How long had it been? Like yesterday. Like a thousand years. Like a moment. An eternal present of a lifetime ago that was now. The past lingered in the presence of the room like an old friend that couldn’t say goodbye. Old friends had come and gone, but not without leaving something behind. That something was in the room now.
It was an odor. A sweet incense. It permeated the room like perfume. His nose noted its presence. His mouth tasted its sweetness. He saw it like a swirling fog. He heard it like a quiet wind. So immersed in this flood of senses, he felt he might drown.
And so he struggled to breathe. His form was frail. His lungs were weak. And the flood was so strong it filled his eyes with tears and his breath with sobbing gasps. His head fell forward, and his whole body shook.
Remembering was a joyful pain. He had lived a good life. He had won riches and lost fortunes. All he had now, though, was his memories. And he clung them close to his chest. His last possessions, and the only things that mattered. Would they stay with him?
Would he stay?
In quiet solemnity, his soul knew the answer. He was going. He would not stay forever. He would leave, just as his friends had. He would leave footprints behind. He would leave a scent trail. Someone else would follow that trail. And it would not lead nowhere.
A clock ticked in his room. It ticked and tocked away the time mercilessly. Why must time always press forward? Why not give him a break and stop for a moment? Maybe even run backward for a change?
He knew these answers too. Time couldn’t give anyone what they really want. At least not anything worth keeping. There were greater things that did not belong to time. Memories hinted at this. Like quiet whispers they spoke of secrets,of mysteries, of things beyond the grasp of mundane time. For memories, faint mists that they were, were the remnants of moments. Moments did not belong to time, though on the surface they seemed to. A moment could be held forever. If one tried hard enough, one could even live in a moment for a greater time than time would allow.
Like water, a memory would change when held, shifting and slipping through the cracks and crevices of weary old hands. Nevertheless, when held tightly enough, a pool could remain. The pool would ripple ever so slightly in the wind of time, but the pool would remain. And gazing upon the reflection, a man could see himself reflected in the moment. That shadowy gazing reflection would speak to him like the whisper of the moment itself,and remind him that he was just as eternal.
His grandchildren and great-grandchildren had not reflected upon this reflection like he had. They were still caught up in the winds of time. When they visited him, they fidgeted. They looked to his clock. They looked to their watches. They looked to their phones.

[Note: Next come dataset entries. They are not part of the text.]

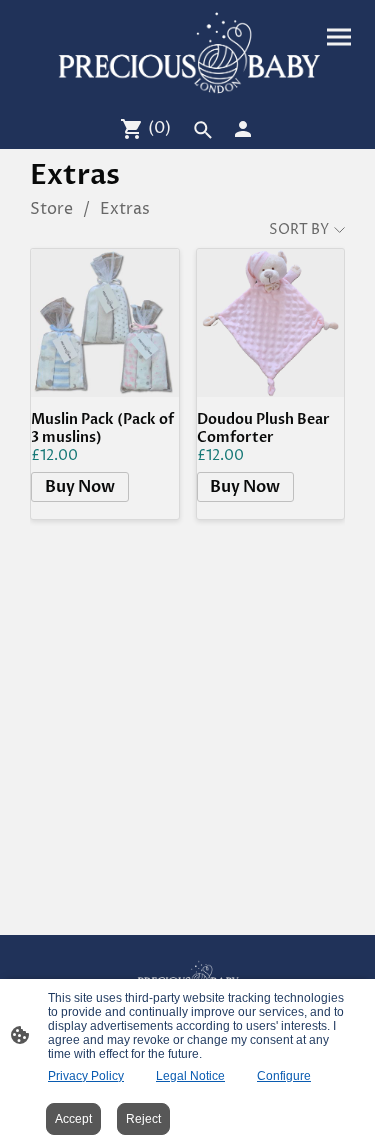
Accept (73, 1119)
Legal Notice (190, 1076)
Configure (284, 1076)
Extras (125, 209)
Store (51, 209)
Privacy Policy (86, 1076)
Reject (143, 1119)
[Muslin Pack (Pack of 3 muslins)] (105, 323)
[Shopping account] (243, 129)
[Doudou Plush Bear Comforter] (271, 323)
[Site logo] (188, 53)
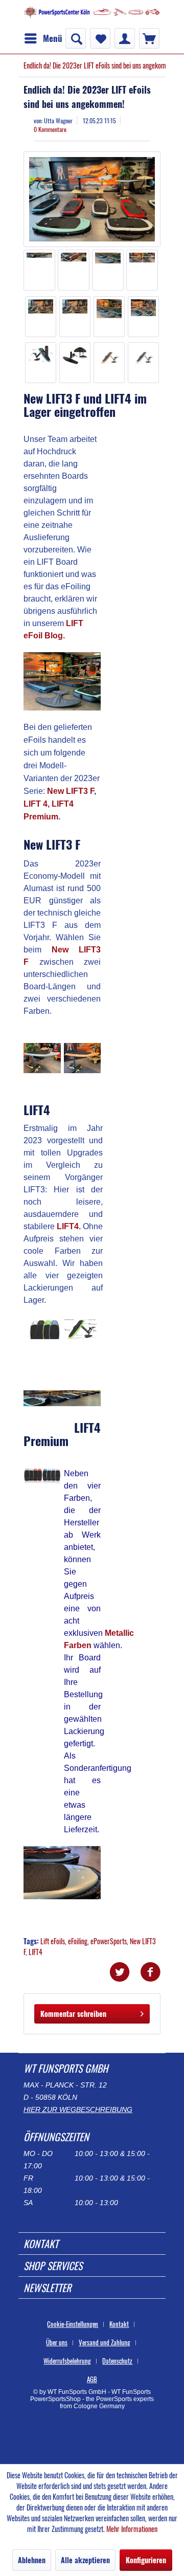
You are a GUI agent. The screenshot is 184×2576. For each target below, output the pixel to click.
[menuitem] (42, 38)
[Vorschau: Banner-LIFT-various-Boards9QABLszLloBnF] (73, 270)
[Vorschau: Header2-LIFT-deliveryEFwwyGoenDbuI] (109, 316)
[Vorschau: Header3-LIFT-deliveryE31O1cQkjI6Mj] (143, 316)
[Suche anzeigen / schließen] (75, 38)
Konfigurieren (146, 2560)
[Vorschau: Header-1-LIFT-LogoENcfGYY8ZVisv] (41, 316)
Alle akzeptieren (85, 2560)
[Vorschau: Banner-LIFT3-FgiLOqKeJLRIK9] (142, 270)
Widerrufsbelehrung (67, 2361)
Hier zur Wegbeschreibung (78, 2109)
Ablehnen (31, 2560)
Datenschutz (117, 2361)
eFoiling (77, 1941)
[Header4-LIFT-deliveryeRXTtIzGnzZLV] (92, 199)
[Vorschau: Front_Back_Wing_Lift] (75, 362)
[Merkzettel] (100, 38)
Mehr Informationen (131, 2528)
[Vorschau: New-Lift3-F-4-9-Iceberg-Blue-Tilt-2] (143, 362)
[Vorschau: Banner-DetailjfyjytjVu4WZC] (108, 270)
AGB (92, 2379)
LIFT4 (35, 1951)
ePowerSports (108, 1941)
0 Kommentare (50, 129)
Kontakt (119, 2324)
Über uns (56, 2342)
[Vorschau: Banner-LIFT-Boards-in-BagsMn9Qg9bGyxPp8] (39, 270)
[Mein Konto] (124, 38)
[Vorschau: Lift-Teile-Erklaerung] (41, 362)
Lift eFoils (52, 1941)
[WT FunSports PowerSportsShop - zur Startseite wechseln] (92, 14)
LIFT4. (69, 1226)
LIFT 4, (37, 804)
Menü (52, 38)
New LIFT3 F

They looked everywhere, but in the quiet recesses of their own souls and the souls of others.
No, people did not belong to time. They only placed themselves under its bondage, when they disregarded eternity. He had done this himself in times past. “Time is money” he said. And he was right. For time, like money, is just a means to an end.
He couldn’t fault his descendents. Judgment itself was just as transient as time. Love, on the other hand, was transcendent. And his love remained, even as his time had passed.
The rain stopped, and the clouds wandered away in time. The sun appeared, and the light filled his room. He closed his eyes in peace. The tears were gone, and his soul was now just as bright. The memories of a lifetime filled his mind, but they were not cold.
They were a fire that grew warmer. They burned up his soul with cleansing fire. He was crying again, but now with golden tears of a greater sun. The storm of his life was over. A final breath of joy left his frail frame.